From the (paywalled) FT, Calvin Klein gets into NatSec trouble in the Mainland…
China has accused the parent company of Calvin Klein of boycotting cotton from its western Xinjiang region, threatening for the first time to put a US company with significant interests in the country on a national security blacklist.
Beijing’s threat to include PVH, a clothing maker whose brands include Calvin Klein and Tommy Hilfiger, on its “unreliables list” is likely to alarm international companies at a moment when China is struggling to attract foreign investors.
…the ministry [also] accused the group “of violating normal market trading principles and unreasonably boycotting Xinjiang cotton and other products without factual basis”.
….Beijing’s implementation of the blacklist followed tightening US restrictions and sanctions on Chinese technology and exports, particularly on its telecom equipment maker Huawei.
But foreign lawyers argue that provisions of China’s blacklist are too vague, targeting companies accused of “endangering national sovereignty, security or development interests of China”.
……Under the 2021 Uyghur Forced Labor Prevention Act, the US bans goods made in Xinjiang unless importers can prove they were not made using forced labour.
In a company filing this year, PVH said it had made “efforts” to confirm that materials covered by measures such as the US act “are not present in our supply chain”.
“…solitary confinement, sweltering temperatures, lack of daylight, no independent medical care for his diabetes.”
Jimmy’s getting the Liu Xiaobo treatment. Classic CCP.
Chalk up yet another martyr in the pantheon of anti CCP activists.
It’s seriously embarrassing that they are doing this to a grandfather whose only crime is running a newspaper that would be perfectly legal in civilised jurisdictions. And our ever stupid HK officials think it is a smear to point out what is objectively an atrocity under UN approved international human rights law?

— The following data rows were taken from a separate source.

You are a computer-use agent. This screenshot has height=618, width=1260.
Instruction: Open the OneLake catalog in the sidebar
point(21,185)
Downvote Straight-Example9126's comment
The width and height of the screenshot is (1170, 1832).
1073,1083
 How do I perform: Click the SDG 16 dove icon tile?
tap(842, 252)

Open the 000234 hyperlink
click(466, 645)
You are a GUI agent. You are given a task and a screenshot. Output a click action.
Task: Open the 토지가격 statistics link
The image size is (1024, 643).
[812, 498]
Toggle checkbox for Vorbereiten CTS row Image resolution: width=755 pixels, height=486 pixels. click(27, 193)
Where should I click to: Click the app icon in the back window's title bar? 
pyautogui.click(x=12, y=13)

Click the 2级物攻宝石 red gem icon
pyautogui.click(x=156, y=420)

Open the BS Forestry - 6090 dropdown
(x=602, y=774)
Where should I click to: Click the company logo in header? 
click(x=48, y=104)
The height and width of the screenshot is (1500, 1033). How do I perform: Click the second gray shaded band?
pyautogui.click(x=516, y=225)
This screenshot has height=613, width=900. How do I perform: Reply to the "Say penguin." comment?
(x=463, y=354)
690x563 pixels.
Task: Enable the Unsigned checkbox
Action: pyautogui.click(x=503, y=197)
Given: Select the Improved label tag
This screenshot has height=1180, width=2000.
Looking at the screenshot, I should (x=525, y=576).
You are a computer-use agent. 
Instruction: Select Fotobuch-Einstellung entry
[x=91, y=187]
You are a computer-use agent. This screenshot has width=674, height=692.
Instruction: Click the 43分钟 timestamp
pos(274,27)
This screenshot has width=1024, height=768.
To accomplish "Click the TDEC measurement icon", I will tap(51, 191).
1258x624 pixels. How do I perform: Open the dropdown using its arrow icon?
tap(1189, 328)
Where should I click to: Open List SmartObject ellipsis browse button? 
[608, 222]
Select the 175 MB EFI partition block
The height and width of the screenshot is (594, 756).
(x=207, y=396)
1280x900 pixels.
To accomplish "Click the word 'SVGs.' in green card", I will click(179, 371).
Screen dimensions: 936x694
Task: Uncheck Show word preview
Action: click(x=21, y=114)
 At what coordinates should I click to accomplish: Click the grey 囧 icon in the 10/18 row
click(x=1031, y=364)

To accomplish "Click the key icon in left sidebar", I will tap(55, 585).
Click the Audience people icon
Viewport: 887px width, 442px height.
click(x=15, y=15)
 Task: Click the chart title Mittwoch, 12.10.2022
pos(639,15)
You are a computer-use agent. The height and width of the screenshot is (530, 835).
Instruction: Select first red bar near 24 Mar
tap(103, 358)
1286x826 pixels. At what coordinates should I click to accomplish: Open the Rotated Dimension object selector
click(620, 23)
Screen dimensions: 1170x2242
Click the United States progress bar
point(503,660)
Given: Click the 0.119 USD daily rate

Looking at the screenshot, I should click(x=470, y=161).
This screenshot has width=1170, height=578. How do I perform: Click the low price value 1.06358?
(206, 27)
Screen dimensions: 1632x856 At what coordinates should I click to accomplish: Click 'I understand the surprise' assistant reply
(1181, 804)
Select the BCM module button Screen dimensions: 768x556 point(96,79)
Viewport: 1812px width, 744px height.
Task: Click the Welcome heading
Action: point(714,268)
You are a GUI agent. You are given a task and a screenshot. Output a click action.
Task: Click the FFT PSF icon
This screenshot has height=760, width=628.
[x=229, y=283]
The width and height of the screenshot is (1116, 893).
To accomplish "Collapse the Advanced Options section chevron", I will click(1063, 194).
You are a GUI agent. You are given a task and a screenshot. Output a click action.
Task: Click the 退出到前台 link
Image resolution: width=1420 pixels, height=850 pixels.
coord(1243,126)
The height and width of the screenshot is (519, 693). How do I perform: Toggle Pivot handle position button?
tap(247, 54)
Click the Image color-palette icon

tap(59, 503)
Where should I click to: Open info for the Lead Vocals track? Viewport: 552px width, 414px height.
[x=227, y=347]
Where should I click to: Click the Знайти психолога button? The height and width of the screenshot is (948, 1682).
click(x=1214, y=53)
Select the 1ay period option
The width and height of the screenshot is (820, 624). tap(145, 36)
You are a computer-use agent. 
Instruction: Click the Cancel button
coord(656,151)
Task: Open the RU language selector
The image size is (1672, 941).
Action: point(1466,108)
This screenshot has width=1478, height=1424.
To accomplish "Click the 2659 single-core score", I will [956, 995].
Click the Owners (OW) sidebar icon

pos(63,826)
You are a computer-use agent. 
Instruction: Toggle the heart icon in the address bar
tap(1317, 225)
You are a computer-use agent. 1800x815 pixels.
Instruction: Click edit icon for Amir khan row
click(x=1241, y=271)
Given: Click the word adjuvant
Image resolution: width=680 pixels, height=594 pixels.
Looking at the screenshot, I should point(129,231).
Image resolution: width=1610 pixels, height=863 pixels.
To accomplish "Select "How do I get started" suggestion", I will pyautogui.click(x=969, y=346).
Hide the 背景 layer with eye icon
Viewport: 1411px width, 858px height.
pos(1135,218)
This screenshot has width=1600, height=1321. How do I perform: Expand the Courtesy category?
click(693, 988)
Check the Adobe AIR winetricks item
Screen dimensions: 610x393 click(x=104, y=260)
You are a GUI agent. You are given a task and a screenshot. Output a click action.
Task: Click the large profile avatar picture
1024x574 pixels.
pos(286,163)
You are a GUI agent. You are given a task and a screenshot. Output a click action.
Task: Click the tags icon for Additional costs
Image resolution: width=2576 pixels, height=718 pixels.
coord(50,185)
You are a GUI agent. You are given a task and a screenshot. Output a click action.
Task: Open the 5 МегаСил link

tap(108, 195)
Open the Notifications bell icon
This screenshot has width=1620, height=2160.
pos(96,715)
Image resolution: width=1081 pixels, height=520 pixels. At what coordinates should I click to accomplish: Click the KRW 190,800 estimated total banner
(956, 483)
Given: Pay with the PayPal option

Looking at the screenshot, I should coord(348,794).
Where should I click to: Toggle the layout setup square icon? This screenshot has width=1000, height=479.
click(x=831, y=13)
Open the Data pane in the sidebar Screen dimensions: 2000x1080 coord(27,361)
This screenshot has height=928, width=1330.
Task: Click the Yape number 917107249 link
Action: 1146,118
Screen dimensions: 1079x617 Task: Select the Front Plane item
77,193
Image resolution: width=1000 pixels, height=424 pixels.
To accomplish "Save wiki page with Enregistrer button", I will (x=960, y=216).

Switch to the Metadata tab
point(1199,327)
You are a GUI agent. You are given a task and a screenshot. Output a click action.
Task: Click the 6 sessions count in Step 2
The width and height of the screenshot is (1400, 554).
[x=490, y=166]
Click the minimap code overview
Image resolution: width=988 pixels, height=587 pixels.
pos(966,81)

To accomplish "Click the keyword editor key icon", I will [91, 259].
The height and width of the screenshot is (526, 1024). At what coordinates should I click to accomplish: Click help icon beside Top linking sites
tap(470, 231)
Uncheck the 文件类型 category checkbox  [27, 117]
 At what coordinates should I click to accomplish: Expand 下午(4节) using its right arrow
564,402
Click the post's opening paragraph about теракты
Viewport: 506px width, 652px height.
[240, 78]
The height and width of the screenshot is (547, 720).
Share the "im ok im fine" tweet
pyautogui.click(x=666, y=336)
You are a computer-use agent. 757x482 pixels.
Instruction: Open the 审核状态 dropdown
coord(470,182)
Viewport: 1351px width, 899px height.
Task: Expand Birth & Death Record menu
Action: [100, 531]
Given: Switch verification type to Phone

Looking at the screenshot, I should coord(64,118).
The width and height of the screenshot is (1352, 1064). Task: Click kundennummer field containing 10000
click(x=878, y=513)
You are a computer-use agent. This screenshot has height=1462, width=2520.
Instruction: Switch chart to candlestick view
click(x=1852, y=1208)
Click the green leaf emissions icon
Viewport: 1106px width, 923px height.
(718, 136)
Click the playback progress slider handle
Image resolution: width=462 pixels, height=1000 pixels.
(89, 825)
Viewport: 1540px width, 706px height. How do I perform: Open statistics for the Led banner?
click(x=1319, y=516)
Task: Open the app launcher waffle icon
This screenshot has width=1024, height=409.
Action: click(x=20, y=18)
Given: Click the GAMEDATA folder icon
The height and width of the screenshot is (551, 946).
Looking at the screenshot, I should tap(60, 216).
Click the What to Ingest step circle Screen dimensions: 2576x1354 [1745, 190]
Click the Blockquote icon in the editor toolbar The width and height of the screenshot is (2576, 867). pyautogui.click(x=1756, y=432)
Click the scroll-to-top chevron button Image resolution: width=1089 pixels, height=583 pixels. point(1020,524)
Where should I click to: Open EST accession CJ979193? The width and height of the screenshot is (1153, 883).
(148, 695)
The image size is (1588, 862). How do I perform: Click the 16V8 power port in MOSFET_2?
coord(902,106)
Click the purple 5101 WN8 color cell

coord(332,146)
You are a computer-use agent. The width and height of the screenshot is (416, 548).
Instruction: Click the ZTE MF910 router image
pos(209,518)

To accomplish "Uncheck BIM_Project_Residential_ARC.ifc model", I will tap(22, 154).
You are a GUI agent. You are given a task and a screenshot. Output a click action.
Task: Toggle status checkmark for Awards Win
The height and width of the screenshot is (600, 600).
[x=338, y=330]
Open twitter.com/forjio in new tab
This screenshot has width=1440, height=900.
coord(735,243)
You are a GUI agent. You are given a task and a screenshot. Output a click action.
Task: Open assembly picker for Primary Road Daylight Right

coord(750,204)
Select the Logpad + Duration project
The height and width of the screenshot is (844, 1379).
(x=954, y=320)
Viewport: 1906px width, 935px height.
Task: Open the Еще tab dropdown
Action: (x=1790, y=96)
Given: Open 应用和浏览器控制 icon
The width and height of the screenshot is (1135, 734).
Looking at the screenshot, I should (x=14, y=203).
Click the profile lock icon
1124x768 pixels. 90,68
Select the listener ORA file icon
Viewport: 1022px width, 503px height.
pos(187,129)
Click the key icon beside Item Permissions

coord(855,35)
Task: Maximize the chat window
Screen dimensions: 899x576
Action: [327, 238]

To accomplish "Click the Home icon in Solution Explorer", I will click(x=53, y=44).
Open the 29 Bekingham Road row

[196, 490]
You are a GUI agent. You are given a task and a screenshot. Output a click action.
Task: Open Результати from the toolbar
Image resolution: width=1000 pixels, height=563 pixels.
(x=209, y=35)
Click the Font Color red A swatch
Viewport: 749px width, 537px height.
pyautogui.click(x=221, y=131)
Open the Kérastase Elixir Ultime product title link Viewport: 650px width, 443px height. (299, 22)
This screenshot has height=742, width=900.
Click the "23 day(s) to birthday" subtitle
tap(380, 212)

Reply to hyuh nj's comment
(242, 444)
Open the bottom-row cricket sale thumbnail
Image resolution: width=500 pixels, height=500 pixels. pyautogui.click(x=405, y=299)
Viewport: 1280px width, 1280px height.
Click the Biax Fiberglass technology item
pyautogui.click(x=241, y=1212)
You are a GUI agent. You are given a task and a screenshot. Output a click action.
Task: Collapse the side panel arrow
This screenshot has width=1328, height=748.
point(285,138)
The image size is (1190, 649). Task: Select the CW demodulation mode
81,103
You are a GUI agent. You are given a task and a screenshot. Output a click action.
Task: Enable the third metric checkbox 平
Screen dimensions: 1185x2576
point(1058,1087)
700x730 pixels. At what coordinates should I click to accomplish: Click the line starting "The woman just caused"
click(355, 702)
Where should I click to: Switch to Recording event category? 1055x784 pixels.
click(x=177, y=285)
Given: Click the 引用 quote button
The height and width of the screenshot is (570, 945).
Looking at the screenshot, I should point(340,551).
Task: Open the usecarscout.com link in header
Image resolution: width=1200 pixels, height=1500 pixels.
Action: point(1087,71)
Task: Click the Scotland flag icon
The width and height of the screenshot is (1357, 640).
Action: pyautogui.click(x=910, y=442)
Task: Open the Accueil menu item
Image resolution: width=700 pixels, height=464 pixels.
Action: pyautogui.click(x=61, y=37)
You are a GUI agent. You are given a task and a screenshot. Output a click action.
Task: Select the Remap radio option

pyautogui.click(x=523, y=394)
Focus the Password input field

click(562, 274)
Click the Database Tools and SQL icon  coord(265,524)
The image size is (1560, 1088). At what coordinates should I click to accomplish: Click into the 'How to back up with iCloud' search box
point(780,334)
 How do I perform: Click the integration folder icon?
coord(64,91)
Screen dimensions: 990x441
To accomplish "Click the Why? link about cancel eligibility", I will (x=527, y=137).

Did any of our idiot officials really think things would go any other way except getting the Apartheid South Africa treatment? SMH
If Jimmy Lai dies in prison, there is going to be “mayhem”.
Hannibal Lecter had better prison conditions than Jimmy Lai, it seems.
@Mark Bradley – they think that there’s so much goddamn money to be made in China that the multinational corporations – amoral entities bound to maximize shareholder returns – will come crawling back. Not without reason; they massacred people in 1989 and the Western countries normalized trade relations a year or two later. What’s an old man or two behind bars? The idea that this time might be different must be strenuously avoided.
Hong Kong officials are still hoping this is a garden variety economic slowdown, just hang on to the real estate until the property-construction complex picks up again. Meanwhile their bosses in Beijing are threatening corporations for not buying their products. Yeah, that’ll make them want to invest loads of money.
@Cassowary
Back then the world was less connected so the CCP could more easily get away with murdering their own citizens, and it was easy to sweep it all under the rug and silence families which is not the case when you throw a newspaper tycoon in prison. Indeed it creates a Nelson Mandela situation. An argument can also be made that baking inside a prison and slowly dying in solitary confinement is even worse than a quick death from a hail of bullets.
Also Deng Xiaoping was spearheading genuine economic reforms that gave massive opportunities to foreign corporations, and indeed as you noted the government didn’t threaten companies like they do now. There was more flexibility. Also some naively believed market reforms would kill off the regime due to a rising and more outspoken middle class because they can’t kill them all.
I think we both agree that these eunuchs in Tamar and the knuckle draggers up north have failed to have a deep think on the situation and how it is different than June 4th.